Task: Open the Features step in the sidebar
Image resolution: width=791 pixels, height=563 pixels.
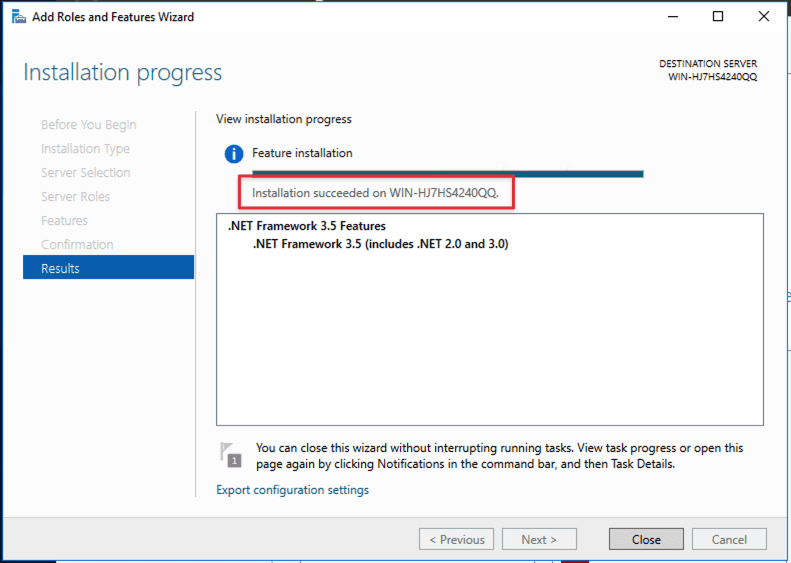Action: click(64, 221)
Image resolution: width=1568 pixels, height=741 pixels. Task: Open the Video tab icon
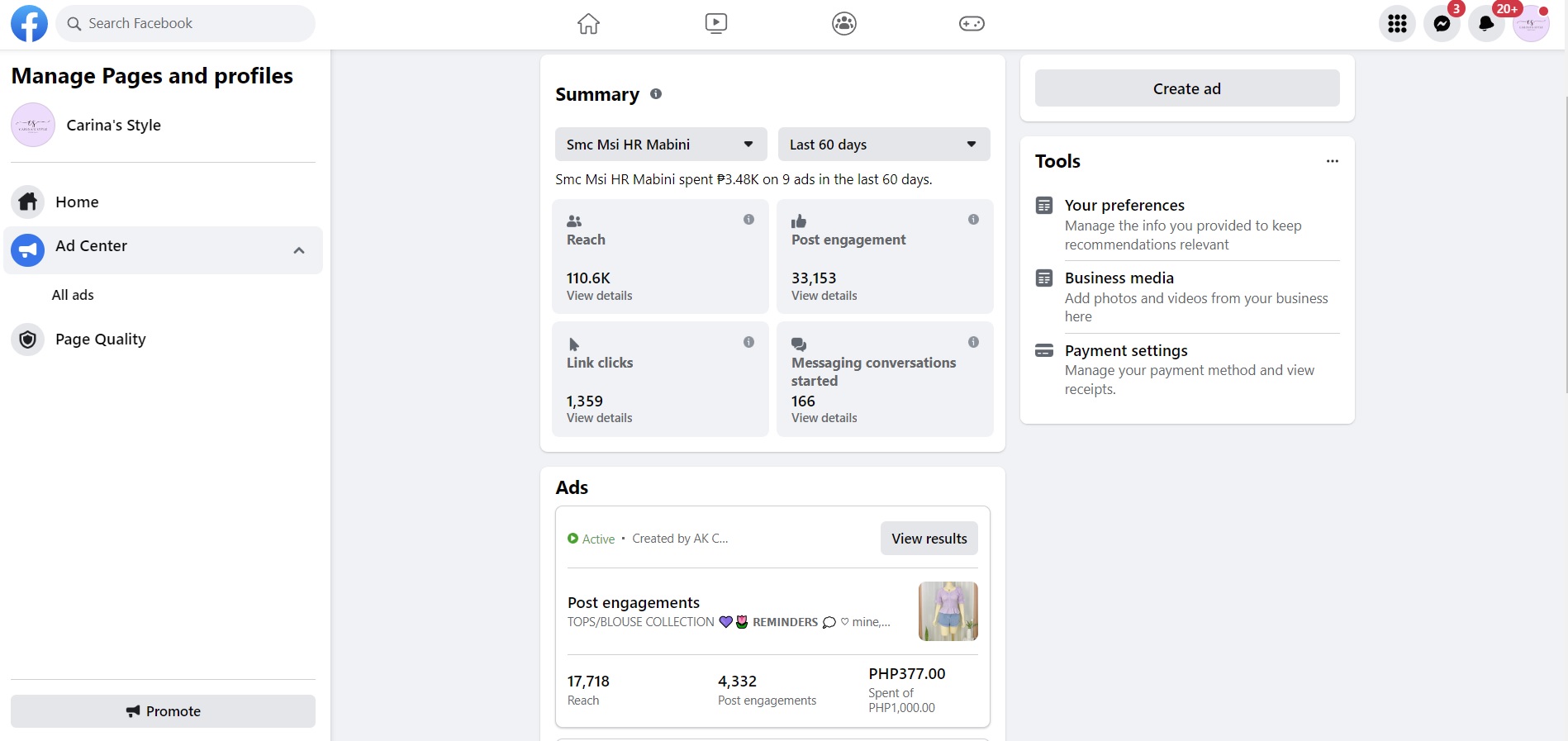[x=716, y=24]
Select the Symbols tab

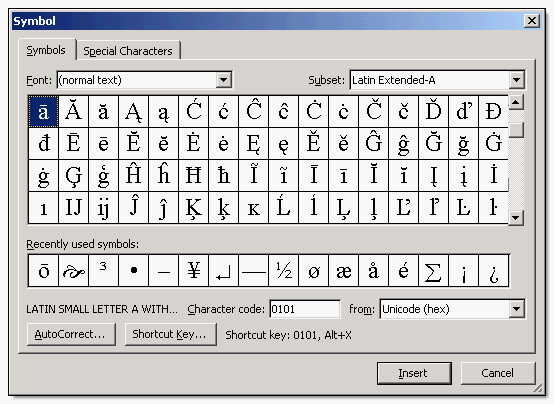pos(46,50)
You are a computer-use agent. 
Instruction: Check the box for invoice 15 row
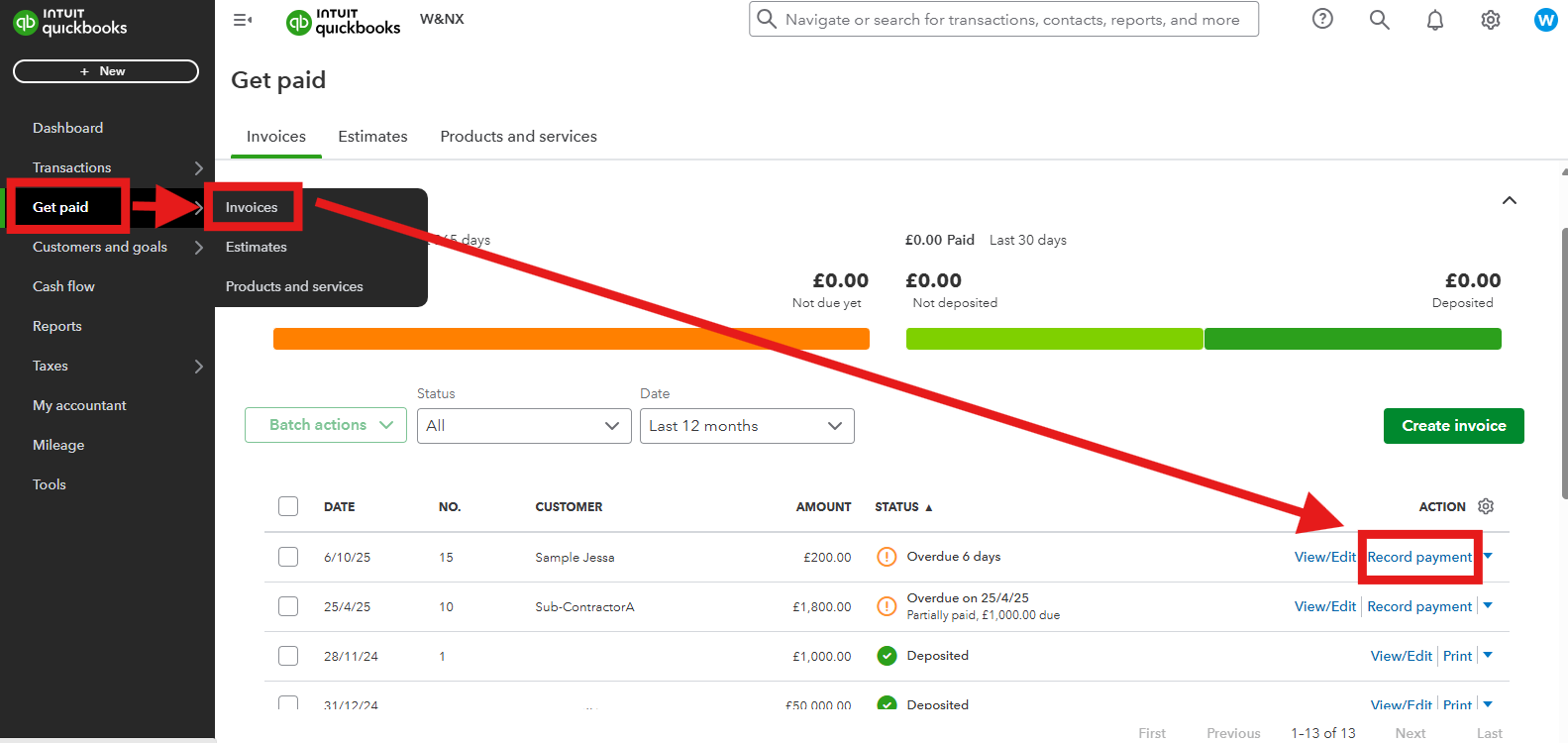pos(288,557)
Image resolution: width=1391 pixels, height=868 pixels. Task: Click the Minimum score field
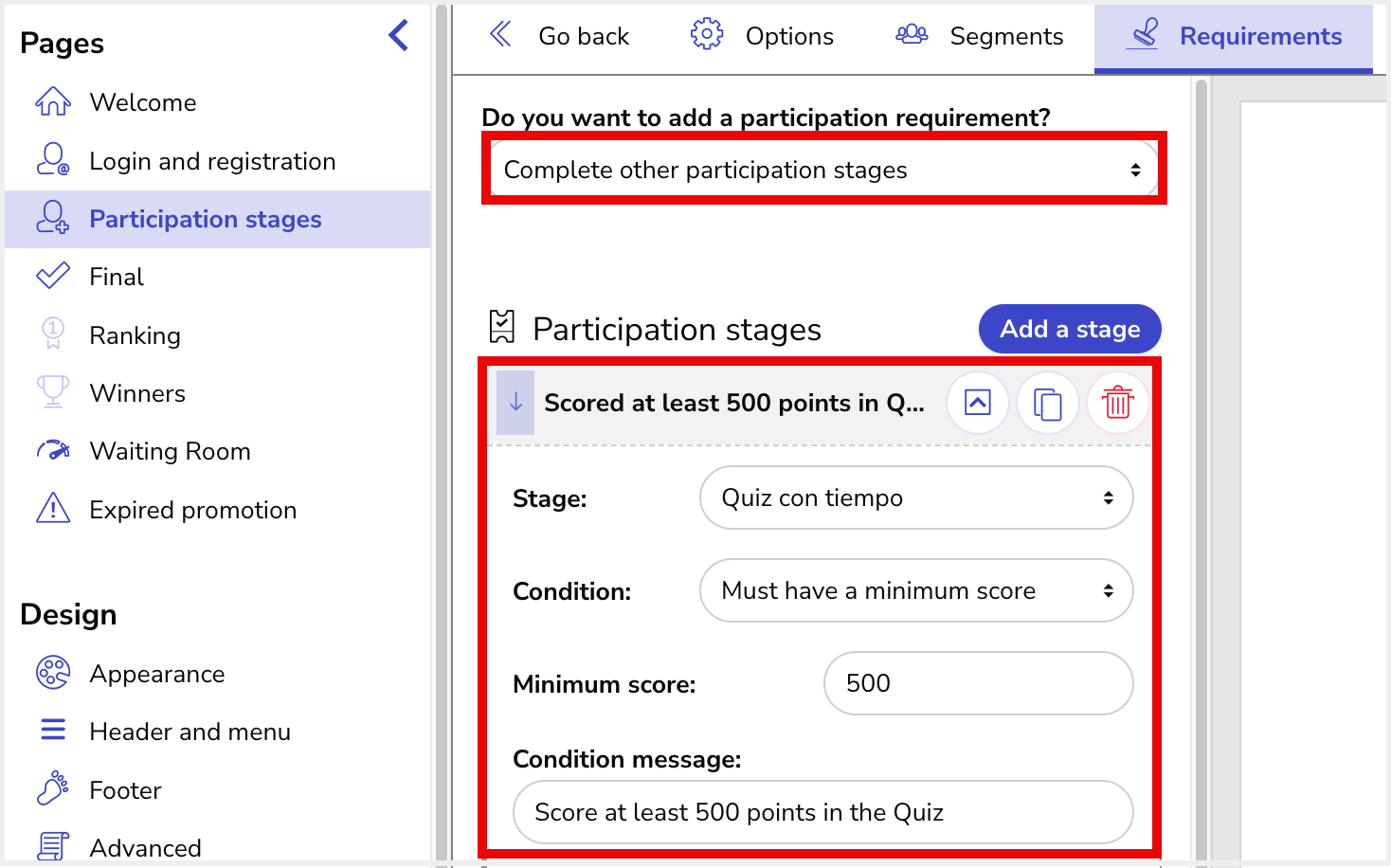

Try it:
Give the listing again word for word, without its images.

Written response:
Task: Open the Features step in the sidebar
Image resolution: width=791 pixels, height=563 pixels.
Action: click(64, 221)
Image resolution: width=1568 pixels, height=741 pixels. Task: Open the Video tab icon
[x=716, y=24]
Select the Symbols tab

pos(46,50)
You are a computer-use agent. 
Instruction: Check the box for invoice 15 row
pos(288,557)
Image resolution: width=1391 pixels, height=868 pixels. Task: Click the Minimum score field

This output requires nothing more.